We all need to listen—not only to what’s being said but to how it’s being said and to what’s behind the words. There’s a big difference between hearing, listening, and truly understanding.

I think it’s interesting that the words “listen” and “silent” contain all of the same letters. My late, great friend and colleague Dr. Stephen Covey often said, “Seek first to understand and then to be understood.” Dr. Covey recognized that in any conversation, debate, argument, or discussion, having both parties talking at the same time is counterproductive. He taught that you must first understand the other person’s position and be able to articulate it to their satisfaction before you should begin to make your own point.

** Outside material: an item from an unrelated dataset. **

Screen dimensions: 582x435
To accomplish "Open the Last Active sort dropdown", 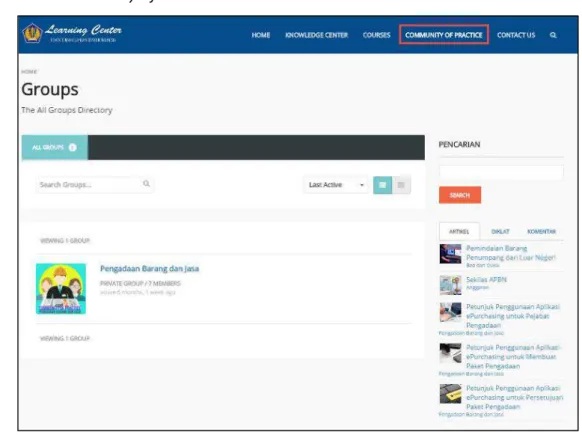I will [336, 185].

Ironically, I have found that when I practice this wisdom of Dr. Covey’s, there is often very little difference between my opinion and the other person’s.  Somehow, the process of understanding someone else’s words and the thoughts behind them allows us to reconsider our own position and discover a middle ground that had not previously been obvious.

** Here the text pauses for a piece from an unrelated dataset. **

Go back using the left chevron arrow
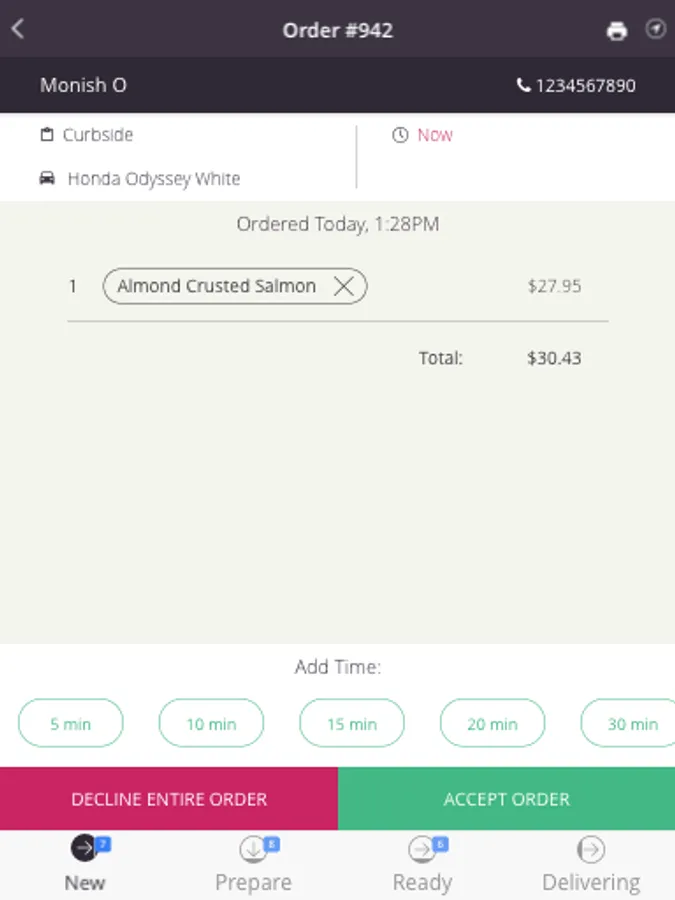The image size is (675, 900). [17, 29]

As a blind person myself, people often ask me if my hearing is improved. Doctors have assured me that the acuity of blind people’s hearing does not improve, but their listening skills become very acute. Just as there are things you might see but overlook, there are things we hear that we do not allow to come into our consciousness. Listening to others not only shows respect, but it gives us an opportunity to understand, learn, and create consensus.

Oftentimes, arguments, debates, or disagreements have more to do with semantics than reality. People fight to have everyone understand and agree with their description or verbiage surrounding an issue more than the position on the issue itself. In order to create harmony and consensus, we must give up the need to be right. As long as we divide the world into right vs. wrong, we force there to be a winner and a loser.  Anyone who has a significant other in their life knows that you can win an argument and walk away a loser.  Listening is a skill, an art, and a science.  It is one of the critical elements of success.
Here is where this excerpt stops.